What you should do
Set down, please, exactly the lines below that run from the line with "The height and width of the screenshot is (429, 193)." to the line with "The image size is (623, 341).", both lines included.

Stored records
┏━━

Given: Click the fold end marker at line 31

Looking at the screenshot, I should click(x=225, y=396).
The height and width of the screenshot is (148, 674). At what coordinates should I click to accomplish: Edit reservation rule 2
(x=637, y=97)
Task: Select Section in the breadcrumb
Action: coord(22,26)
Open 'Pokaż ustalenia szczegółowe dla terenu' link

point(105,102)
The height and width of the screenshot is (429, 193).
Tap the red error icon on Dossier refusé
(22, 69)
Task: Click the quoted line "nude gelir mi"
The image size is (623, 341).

┗━━
┏━━

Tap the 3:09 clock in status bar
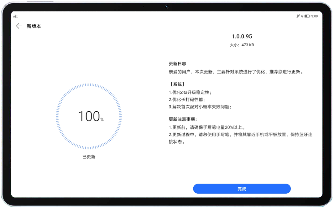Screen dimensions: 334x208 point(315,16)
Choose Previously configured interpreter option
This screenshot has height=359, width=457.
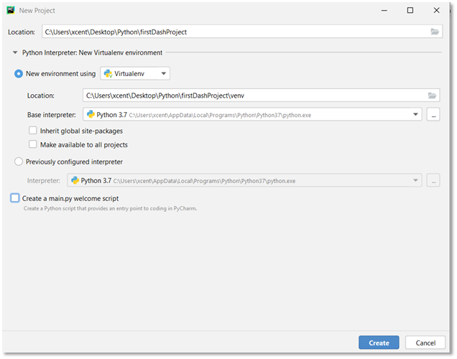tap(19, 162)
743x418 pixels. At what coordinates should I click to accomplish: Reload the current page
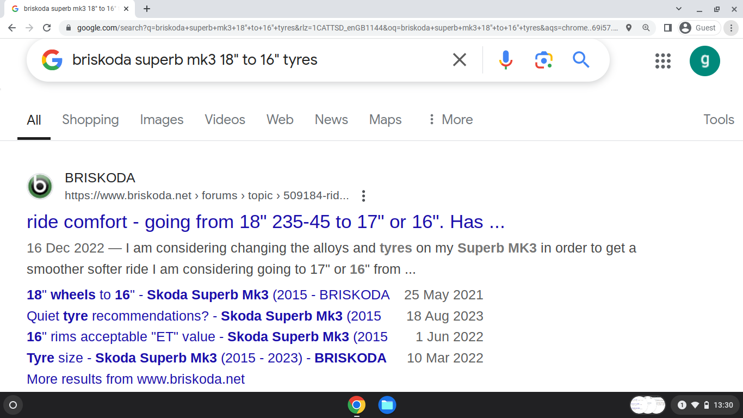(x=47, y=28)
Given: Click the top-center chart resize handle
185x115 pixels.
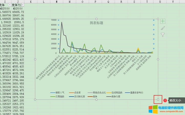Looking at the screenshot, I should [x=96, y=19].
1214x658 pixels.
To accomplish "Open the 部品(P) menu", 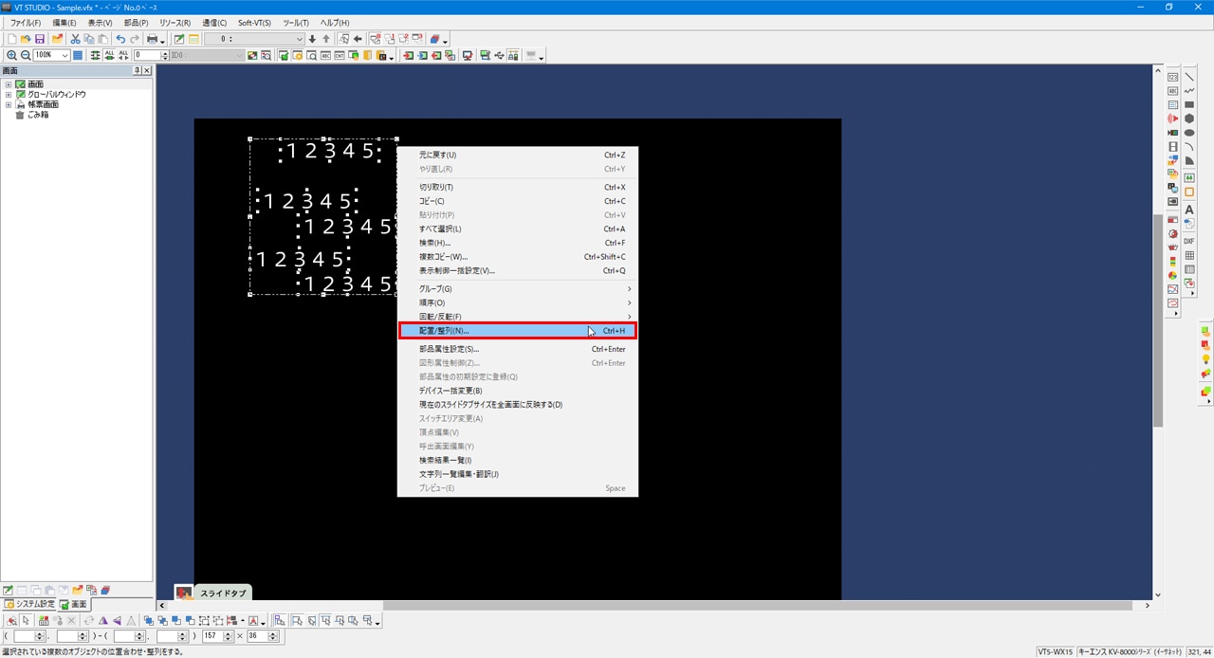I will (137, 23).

┗━━

Task solution
The height and width of the screenshot is (429, 193).
Tap the red error icon on Dossier refusé
(22, 69)
Task: Click the quoted line "nude gelir mi"
The image size is (623, 341).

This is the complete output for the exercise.